Una cama de hierro de un cuerpo, sin colchón con algunos trastos encima, una silla sin fondo, un velador y todo el polvo de años de olvido. Pero en esta ocasión había algo más; por ese algo más, les cuento esta historia. Junto al velador, caído en el suelo y abierto hacia nosotros, hacia la ventana, se hallaba un libro. No se veían más libros ni otros objetos en el dormitorio. Atraídos como por un imán, levanté la ventana, la sostuve y Mario entró en la estancia. Acercándose al objeto misterioso leyó entre sus páginas y girándose hacia nosotros, pronunció unas palabras. Palabras que sonaron como si fuera el dictado de un dios o de un genio encerrado y que ahora, por fin, se liberaron de nuevo al mundo ante la visita inesperada de un Aladino. Alzando el libro recobrado como si fuera un tesoro y con acento alemán, pronunció estas palabras:
“¡El Paraíso perdido, John Milton!”
Abierto por las páginas 194 y 195, donde Adán, uno de los personajes del gran poema épico publicado en 1667, dice al arcángel Rafael, después de que éste le contara lo sucedido antes del tiempo que sus recuerdos alcanzan:
“Escucha ahora mi historia, que quizás no hayas oído, aún no se ha disipado la luz del día...”

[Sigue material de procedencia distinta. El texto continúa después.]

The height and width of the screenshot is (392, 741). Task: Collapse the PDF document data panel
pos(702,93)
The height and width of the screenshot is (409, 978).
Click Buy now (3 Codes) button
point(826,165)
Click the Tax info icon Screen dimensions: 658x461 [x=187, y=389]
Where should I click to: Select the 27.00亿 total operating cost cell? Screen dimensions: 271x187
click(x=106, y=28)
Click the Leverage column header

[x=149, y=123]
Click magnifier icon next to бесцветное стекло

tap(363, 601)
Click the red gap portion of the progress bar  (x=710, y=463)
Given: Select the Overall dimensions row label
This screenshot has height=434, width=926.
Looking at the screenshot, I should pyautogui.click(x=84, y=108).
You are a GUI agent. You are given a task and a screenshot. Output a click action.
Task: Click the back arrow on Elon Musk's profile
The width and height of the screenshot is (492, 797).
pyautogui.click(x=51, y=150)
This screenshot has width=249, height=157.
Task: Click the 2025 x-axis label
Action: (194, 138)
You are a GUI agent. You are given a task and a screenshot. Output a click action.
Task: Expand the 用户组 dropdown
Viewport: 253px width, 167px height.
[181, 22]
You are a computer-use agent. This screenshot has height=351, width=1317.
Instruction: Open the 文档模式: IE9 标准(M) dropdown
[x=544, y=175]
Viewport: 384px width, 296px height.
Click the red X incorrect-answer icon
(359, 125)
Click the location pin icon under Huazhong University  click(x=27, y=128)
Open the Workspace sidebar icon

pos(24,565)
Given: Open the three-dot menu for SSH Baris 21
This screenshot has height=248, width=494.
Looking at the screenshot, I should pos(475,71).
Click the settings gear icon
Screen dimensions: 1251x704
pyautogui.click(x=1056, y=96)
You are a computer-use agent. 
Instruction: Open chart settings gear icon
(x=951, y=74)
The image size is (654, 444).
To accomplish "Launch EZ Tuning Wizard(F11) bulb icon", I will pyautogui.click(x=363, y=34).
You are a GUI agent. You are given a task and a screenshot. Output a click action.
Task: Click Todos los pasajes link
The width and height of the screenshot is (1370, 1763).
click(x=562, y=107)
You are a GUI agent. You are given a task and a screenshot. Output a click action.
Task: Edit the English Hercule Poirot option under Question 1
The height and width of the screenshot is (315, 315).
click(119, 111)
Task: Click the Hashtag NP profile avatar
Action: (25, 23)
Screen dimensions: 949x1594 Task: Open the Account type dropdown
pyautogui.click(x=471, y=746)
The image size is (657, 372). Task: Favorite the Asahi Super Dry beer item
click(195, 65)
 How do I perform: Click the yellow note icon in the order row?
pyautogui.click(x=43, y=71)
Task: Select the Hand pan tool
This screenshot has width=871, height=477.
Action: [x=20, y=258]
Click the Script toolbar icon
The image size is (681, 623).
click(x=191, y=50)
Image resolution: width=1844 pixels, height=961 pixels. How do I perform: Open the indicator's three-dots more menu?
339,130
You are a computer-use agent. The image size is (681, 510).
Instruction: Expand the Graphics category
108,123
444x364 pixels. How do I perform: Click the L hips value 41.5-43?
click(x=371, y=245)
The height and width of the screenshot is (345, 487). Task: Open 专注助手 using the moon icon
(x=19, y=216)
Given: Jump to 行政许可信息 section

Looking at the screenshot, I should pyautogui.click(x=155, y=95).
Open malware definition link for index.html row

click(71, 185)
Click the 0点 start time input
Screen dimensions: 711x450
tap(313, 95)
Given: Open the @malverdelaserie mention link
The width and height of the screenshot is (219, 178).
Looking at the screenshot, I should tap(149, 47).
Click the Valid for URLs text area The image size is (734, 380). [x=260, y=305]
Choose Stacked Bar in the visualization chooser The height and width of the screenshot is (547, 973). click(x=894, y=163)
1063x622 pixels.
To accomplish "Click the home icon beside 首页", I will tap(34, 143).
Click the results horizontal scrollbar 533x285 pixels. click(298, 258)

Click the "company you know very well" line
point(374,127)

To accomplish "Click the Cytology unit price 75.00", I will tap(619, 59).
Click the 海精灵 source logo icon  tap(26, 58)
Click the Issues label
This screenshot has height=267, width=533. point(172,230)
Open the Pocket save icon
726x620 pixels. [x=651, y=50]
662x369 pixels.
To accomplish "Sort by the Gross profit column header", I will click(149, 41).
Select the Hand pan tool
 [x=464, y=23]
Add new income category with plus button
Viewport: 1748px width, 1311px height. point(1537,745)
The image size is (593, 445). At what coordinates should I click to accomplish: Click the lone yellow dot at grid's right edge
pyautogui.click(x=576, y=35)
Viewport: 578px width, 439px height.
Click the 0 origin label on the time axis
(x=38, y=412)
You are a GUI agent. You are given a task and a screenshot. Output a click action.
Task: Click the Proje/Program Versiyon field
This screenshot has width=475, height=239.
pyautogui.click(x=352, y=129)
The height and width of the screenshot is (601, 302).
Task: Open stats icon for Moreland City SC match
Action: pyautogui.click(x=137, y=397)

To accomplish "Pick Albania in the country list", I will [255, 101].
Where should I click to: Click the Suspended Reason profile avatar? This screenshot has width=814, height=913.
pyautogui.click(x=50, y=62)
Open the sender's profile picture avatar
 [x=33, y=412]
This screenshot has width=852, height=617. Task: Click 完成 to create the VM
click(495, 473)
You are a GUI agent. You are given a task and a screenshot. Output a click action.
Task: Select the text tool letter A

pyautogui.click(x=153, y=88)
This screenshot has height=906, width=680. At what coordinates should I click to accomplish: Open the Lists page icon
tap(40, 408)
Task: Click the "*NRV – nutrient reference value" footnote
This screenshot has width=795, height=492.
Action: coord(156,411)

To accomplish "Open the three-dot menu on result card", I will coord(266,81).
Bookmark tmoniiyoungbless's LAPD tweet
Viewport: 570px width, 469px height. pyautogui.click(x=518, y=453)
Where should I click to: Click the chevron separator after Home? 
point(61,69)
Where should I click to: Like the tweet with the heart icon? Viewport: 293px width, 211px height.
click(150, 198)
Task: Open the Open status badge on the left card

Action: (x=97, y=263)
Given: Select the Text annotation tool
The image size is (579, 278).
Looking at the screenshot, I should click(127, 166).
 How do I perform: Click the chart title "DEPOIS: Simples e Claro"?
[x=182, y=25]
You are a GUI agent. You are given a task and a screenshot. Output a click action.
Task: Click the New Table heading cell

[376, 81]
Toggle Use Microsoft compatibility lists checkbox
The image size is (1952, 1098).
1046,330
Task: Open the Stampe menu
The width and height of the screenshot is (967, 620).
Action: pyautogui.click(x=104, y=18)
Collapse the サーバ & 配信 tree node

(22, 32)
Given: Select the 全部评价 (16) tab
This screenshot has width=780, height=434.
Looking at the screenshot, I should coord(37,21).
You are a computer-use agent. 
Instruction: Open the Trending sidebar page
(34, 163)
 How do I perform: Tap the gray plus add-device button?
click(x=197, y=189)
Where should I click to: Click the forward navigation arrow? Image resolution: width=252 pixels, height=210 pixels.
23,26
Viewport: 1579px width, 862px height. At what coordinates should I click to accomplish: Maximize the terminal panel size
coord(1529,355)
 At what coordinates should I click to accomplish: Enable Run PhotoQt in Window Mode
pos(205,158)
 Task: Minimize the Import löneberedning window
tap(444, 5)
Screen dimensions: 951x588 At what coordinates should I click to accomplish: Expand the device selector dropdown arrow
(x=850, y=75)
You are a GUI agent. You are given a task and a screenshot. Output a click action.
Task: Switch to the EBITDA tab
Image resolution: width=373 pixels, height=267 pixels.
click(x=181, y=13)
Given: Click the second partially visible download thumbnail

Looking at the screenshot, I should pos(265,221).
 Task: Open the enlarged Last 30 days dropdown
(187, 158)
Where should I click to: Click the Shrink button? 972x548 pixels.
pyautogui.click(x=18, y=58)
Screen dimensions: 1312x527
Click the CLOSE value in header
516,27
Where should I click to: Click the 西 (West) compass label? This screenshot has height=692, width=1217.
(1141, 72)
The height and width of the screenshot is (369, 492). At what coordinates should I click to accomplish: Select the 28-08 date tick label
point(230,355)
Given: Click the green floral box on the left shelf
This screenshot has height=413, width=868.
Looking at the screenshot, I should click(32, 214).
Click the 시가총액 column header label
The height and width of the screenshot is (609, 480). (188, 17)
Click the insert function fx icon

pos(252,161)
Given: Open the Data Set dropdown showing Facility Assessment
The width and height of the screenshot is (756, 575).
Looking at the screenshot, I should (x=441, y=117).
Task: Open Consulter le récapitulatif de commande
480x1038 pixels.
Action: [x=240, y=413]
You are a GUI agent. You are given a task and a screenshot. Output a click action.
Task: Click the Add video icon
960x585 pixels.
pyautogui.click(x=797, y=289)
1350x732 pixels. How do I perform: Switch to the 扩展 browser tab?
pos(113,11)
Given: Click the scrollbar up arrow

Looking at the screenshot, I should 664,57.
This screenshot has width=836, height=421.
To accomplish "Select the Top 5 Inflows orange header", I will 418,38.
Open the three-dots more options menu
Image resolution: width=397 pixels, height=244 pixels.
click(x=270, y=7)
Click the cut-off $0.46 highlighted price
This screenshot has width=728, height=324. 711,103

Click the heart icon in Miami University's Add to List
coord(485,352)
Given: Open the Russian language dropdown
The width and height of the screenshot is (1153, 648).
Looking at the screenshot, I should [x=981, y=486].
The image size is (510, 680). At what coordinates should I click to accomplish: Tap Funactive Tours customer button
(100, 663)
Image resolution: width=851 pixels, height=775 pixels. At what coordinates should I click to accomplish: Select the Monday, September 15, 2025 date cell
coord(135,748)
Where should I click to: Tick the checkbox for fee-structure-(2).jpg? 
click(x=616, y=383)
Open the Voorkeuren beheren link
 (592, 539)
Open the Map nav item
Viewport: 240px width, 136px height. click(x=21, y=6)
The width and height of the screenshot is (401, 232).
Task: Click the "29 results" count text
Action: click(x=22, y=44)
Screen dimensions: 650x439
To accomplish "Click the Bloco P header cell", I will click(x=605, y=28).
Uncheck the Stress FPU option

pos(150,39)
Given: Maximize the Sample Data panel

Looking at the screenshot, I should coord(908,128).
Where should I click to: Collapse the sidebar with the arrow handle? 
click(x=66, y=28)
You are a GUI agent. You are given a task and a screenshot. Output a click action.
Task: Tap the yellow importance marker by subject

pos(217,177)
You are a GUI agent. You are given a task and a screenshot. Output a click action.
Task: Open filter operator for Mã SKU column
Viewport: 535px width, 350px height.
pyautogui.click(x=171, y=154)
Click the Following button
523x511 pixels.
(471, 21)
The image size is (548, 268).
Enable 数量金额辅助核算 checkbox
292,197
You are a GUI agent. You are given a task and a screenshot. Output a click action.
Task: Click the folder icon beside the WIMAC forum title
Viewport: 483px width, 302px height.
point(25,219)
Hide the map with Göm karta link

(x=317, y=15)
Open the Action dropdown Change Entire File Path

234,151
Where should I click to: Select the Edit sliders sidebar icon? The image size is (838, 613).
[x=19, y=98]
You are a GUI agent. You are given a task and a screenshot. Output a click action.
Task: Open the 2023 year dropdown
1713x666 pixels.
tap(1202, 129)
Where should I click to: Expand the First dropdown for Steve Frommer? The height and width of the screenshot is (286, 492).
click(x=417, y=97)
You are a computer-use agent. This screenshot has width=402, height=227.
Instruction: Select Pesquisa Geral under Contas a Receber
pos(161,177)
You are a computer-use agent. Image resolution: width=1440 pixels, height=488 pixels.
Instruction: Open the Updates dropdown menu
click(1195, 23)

Allí estábamos los tres, una antropóloga, un pianista y un pintor que escribe, en un lomo deshabitado, entre Las Tricias y El Castillo, en Garafía; en el municipio más despoblado de Canarias, en el momento mágico que tienen algunas tardes, sin que nadie nos condujera hasta ese lugar imprevisto, con un libro recién encontrado en el dormitorio de una casa olvidada en el tiempo. El libro era, ni más ni menos, que “El Paraíso perdido” de John Milton. Una edición de bolsillo de Editorial Ibérica, probablemente de la primera mitad del siglo XX. Sólo se podían hojear las páginas centrales, el resto se encontraban selladas como si fuera una pieza arqueológica. Caído del velador, seguramente en un día de temporal al estar parte de la ventana sin cristales, el libro se encontraba abierto boca arriba. Por lo tanto, lo que contenían esas páginas era una voz que ha esperado largo tiempo para ser escuchada, para comunicarnos algo que ahora se hacía inminente. Allí había un relato esperando y ahora se ofrecía como un presente misterioso que sería conveniente poder descifrar. Adán nos cuenta cómo se despertó “sobre la hierba florida”, cómo se puso en pie y descubrió la belleza exuberante del mundo que le rodea, cómo examina su propio cuerpo y pronuncia sus primeras palabras:
“Tú Sol -dije-, claridad magnífica, y tú, iluminada Tierra, tan dulce y agradable; vosotros, valles y colinas, y ríos y bosques y llanuras; y vosotras, criaturas bellas, que vivas os movéis, decidme cómo he venido, por qué estoy aquí. ¡Decídmelo, si lo habéis visto!”.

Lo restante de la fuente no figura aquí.